A team of researchers in the Brown Department of Psychology have identified an alarming trend among college students - stonerexia. Though the more common forms of "-rexias" are "definitely and totally known across the country," said Robert McCamferty, professor of psychology and lead author of the paper - published in Psychology Today last week - the new trend is "particularly alarming."
The "disease," McCamferty said, is characterized by a person's unwillingness to consume nourishment throughout the day in anticipation of what he called "the munchies."
"After a particularly intense social event in which marijuana is inhaled, ingested, vaporized or bonged, people often find themselves desperately searching for something cheesy or sugary," he said. These unstoppable feasts - during which participants can consume entire pizzas or pans of cookies before realizing they are even eating - can drive "stoners" to save on calories throughout the day so that they can gorge themselves without guilt.

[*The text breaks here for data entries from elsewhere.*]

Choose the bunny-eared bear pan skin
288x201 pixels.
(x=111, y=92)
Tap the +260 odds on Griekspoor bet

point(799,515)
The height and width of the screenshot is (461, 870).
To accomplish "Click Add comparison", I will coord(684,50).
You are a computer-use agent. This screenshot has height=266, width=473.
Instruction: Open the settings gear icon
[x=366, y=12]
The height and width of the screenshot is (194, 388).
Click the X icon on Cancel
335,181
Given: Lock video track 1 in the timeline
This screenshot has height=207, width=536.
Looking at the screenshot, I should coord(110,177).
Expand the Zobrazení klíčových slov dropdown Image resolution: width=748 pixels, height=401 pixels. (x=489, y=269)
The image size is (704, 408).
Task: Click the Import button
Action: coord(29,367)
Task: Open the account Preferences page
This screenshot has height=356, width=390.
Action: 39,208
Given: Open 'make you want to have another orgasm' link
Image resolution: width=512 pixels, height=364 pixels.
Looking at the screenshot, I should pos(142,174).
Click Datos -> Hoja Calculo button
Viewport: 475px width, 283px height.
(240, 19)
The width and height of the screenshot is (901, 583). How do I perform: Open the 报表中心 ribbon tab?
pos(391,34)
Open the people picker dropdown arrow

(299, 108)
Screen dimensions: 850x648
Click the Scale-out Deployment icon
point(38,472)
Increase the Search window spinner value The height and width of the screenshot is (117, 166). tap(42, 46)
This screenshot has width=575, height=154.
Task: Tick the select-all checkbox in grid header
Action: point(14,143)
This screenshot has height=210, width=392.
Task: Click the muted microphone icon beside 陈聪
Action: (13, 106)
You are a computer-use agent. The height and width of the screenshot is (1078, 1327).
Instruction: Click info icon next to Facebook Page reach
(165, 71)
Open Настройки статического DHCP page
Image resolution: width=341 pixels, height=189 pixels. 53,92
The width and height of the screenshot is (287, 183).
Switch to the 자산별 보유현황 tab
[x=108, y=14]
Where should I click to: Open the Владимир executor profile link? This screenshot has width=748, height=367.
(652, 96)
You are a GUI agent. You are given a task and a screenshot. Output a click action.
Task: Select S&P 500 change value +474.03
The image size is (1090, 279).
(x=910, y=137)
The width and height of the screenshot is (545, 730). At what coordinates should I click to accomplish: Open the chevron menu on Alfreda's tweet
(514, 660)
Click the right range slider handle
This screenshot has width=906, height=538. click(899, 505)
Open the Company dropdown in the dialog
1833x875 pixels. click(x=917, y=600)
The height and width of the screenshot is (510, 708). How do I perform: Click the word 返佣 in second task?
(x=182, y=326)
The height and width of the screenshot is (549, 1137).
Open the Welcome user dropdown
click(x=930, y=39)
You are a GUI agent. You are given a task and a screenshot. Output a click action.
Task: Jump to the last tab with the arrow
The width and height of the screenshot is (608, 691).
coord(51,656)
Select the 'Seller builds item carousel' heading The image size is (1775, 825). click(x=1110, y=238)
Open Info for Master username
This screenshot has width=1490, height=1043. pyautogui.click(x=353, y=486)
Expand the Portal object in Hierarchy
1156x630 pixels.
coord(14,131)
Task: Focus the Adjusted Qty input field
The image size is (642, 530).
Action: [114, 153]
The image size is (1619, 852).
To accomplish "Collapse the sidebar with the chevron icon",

"When I'm in that state where I subconsciously find myself methodically dipping my hands into a carton of goldfish, I don't want to have to think about the burger I consumed earlier in the day," said Jay Gold '10, a self-described "connossieur of herbal refreshments."
"There are few things as pleasurable as eating stoned," echoed Barry Man '09, who was holding a suspiciously pipe-like implement at the time of the interview. "So, I mean, why would I eat unless food could taste three million times better?"